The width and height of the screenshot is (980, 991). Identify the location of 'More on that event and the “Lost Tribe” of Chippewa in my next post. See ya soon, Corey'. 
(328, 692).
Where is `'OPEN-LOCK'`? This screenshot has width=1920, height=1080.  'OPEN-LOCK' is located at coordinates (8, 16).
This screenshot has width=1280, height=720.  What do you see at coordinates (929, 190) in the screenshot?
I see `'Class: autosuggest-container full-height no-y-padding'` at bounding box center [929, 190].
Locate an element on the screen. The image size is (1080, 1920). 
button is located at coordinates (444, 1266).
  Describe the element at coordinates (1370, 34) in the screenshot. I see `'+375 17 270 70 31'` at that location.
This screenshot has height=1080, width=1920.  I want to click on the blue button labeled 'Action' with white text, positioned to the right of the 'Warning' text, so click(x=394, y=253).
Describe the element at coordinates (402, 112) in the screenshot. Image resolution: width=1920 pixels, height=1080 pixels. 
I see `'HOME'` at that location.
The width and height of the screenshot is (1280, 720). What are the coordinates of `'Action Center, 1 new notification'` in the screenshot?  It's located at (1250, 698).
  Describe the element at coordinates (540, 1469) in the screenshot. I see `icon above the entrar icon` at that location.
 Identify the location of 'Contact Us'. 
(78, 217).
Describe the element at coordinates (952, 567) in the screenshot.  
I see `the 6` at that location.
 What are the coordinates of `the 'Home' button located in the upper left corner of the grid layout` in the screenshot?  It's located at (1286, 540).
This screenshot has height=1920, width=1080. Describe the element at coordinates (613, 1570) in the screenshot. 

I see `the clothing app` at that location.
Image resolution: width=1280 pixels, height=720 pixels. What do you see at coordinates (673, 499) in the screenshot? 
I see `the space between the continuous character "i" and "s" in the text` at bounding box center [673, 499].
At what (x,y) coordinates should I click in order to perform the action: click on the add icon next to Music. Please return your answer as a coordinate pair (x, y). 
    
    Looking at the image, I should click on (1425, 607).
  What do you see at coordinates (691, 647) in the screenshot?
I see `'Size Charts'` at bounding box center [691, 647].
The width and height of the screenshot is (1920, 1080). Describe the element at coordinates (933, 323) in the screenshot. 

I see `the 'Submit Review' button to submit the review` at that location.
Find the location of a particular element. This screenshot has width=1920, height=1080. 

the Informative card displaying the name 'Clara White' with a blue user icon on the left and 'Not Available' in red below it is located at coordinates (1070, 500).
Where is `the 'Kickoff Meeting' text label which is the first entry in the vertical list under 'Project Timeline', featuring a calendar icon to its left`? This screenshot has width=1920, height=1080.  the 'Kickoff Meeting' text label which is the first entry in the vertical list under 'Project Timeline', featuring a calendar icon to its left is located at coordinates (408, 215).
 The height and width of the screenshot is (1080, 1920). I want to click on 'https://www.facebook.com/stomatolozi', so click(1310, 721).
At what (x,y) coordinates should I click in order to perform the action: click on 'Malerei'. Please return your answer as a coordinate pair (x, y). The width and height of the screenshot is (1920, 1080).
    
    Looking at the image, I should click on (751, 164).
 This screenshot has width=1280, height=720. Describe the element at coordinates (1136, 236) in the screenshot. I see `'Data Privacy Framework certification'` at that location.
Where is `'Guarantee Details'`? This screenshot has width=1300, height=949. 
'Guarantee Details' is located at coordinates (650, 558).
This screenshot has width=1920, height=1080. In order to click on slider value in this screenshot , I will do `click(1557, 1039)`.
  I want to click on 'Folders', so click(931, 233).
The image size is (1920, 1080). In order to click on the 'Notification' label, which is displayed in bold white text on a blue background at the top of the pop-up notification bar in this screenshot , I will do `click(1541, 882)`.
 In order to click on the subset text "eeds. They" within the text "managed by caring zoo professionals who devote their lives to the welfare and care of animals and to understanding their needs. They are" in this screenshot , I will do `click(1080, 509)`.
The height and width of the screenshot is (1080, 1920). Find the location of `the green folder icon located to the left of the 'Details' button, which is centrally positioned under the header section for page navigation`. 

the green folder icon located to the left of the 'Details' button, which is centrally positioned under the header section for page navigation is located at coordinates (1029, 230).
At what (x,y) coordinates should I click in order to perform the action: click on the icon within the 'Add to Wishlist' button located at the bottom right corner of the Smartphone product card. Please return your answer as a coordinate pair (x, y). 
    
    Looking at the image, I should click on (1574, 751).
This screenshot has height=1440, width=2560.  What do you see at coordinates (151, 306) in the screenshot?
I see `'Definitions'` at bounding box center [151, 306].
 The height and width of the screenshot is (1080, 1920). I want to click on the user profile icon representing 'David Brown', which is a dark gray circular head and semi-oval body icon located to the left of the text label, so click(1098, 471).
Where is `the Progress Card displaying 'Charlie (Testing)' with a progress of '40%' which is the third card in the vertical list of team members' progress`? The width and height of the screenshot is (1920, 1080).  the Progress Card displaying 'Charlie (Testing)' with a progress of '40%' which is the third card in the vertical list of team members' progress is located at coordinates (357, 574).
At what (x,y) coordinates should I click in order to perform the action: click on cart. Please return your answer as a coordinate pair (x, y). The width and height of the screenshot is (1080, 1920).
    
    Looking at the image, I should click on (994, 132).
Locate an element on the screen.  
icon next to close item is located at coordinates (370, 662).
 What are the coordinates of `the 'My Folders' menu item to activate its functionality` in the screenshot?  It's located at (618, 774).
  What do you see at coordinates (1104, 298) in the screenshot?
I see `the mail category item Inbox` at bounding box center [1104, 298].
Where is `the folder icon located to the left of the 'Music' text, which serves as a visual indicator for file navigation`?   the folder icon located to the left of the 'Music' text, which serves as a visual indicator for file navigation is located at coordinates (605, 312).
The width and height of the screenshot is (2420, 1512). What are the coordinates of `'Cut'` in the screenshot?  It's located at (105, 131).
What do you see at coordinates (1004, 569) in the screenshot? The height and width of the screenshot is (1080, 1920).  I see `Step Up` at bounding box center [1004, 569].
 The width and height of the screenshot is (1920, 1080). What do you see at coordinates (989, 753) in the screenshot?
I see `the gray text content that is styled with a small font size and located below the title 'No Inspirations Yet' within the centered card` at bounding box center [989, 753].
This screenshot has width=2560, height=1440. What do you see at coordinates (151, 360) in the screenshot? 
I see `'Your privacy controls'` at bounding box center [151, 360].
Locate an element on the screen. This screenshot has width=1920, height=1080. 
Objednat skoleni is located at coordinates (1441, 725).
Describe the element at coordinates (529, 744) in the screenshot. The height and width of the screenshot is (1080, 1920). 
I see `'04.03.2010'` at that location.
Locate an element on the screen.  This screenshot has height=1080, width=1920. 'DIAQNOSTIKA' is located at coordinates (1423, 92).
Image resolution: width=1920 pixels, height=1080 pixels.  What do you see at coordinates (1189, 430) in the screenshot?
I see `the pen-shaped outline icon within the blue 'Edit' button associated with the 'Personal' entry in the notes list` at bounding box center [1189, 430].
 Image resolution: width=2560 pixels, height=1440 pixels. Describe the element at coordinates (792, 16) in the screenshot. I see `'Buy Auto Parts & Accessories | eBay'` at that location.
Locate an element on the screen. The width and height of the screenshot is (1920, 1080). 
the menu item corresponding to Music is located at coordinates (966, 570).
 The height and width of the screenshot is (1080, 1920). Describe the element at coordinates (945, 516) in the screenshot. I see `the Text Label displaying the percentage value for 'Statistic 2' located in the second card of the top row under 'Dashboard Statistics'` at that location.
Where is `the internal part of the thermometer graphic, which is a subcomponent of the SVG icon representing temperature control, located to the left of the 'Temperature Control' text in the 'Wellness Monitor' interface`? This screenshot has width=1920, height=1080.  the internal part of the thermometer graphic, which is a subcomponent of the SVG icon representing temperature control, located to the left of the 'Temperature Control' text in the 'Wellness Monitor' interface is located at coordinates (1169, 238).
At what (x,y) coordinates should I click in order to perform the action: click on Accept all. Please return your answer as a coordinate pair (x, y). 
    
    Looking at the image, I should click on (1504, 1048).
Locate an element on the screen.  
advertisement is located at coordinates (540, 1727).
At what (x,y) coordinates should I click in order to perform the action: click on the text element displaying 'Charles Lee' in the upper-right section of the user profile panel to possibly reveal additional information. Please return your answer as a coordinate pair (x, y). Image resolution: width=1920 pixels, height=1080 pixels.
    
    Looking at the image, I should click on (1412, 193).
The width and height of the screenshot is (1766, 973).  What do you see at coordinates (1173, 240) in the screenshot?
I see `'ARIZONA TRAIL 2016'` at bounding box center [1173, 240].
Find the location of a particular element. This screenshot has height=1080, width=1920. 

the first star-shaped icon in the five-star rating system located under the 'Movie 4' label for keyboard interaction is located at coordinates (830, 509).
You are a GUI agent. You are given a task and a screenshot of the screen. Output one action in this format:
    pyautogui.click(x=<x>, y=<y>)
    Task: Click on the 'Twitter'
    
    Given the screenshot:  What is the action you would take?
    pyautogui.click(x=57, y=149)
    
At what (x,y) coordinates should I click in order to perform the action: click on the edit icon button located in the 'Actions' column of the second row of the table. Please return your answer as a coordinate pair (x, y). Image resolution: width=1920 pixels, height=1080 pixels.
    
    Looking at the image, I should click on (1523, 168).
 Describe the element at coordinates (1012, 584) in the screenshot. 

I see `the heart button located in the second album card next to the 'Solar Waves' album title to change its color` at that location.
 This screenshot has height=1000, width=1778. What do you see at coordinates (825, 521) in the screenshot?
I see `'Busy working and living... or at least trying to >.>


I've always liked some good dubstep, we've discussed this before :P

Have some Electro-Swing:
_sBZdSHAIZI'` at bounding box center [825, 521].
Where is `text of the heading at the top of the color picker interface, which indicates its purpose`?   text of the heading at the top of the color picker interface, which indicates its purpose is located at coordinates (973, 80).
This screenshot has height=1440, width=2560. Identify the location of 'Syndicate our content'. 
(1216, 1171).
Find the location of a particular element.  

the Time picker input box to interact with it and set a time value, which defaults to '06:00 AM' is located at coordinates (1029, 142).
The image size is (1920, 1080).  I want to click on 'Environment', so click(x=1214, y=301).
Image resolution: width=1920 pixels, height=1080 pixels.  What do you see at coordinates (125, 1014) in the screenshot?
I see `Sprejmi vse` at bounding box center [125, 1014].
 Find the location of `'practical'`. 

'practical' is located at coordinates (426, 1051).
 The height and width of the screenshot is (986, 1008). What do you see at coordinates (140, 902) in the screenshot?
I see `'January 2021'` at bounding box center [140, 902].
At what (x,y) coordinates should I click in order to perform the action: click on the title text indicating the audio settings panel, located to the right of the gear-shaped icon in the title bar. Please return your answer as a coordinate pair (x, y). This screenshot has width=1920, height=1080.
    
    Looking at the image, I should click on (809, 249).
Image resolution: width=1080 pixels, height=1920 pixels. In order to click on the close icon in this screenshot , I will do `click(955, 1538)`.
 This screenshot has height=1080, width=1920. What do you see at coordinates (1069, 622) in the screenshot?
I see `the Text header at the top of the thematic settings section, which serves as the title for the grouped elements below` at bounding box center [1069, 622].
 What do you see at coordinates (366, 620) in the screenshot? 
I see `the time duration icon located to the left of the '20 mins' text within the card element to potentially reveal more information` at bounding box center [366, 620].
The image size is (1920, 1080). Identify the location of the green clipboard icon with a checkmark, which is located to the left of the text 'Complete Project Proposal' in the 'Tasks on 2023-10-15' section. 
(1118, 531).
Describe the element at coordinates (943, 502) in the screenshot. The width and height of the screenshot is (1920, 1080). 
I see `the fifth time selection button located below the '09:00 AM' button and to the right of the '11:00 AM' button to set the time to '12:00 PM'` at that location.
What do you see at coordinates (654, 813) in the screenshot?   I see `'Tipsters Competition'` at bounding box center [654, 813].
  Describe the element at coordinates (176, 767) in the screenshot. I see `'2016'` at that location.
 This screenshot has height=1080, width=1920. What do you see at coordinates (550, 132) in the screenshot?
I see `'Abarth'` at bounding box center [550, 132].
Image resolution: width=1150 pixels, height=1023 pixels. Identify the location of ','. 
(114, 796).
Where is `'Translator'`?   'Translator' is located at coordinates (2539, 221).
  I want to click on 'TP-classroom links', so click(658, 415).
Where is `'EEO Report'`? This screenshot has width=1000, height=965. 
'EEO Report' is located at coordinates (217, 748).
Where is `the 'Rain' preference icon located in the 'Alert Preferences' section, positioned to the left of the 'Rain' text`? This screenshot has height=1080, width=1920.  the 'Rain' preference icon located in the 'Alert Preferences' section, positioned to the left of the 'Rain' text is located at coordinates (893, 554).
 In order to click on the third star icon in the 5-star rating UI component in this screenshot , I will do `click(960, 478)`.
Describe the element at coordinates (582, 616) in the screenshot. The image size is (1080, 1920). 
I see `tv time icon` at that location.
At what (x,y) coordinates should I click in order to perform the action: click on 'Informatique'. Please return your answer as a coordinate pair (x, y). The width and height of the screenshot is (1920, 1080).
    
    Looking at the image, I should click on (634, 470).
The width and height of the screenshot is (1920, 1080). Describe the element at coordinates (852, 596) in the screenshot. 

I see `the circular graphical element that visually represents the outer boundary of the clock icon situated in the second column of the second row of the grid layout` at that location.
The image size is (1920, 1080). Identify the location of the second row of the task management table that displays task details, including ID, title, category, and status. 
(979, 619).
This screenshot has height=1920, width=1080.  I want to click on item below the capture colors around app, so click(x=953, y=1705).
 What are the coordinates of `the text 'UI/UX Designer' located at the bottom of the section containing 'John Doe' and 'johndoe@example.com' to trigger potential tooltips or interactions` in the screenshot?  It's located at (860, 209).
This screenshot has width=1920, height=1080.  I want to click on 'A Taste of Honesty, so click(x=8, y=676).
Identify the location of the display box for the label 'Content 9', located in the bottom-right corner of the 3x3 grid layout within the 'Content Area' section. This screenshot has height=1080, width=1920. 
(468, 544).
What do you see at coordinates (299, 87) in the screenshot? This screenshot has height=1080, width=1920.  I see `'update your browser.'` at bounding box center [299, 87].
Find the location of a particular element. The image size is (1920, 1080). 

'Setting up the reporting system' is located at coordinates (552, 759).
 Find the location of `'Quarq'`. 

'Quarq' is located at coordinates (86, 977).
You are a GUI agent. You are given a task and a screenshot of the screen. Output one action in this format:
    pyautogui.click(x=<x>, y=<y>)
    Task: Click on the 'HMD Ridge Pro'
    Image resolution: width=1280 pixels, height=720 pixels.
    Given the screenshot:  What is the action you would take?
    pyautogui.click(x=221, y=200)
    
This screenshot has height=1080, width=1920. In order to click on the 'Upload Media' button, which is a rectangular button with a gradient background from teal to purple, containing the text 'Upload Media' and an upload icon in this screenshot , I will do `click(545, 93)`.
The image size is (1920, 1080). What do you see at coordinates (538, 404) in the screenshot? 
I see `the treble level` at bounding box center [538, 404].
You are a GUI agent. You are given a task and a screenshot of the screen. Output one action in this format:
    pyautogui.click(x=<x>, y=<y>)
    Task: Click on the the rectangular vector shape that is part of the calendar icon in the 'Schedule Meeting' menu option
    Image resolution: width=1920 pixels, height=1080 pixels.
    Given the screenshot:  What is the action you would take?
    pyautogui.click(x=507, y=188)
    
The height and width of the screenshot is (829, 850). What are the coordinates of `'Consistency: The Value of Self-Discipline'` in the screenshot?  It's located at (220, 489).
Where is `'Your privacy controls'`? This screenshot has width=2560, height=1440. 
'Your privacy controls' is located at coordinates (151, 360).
------------
#### [EXERCISE GOAL]
Copy out the part of the listing above that opens with the line containing "click on 'Informatique'." and closes with the line containing "circular graphical element", reproducing those lines word for word.

#### [RESULT BELOW]
At what (x,y) coordinates should I click in order to perform the action: click on 'Informatique'. Please return your answer as a coordinate pair (x, y). The width and height of the screenshot is (1920, 1080).
    
    Looking at the image, I should click on (634, 470).
The width and height of the screenshot is (1920, 1080). Describe the element at coordinates (852, 596) in the screenshot. 

I see `the circular graphical element that visually represents the outer boundary of the clock icon situated in the second column of the second row of the grid layout` at that location.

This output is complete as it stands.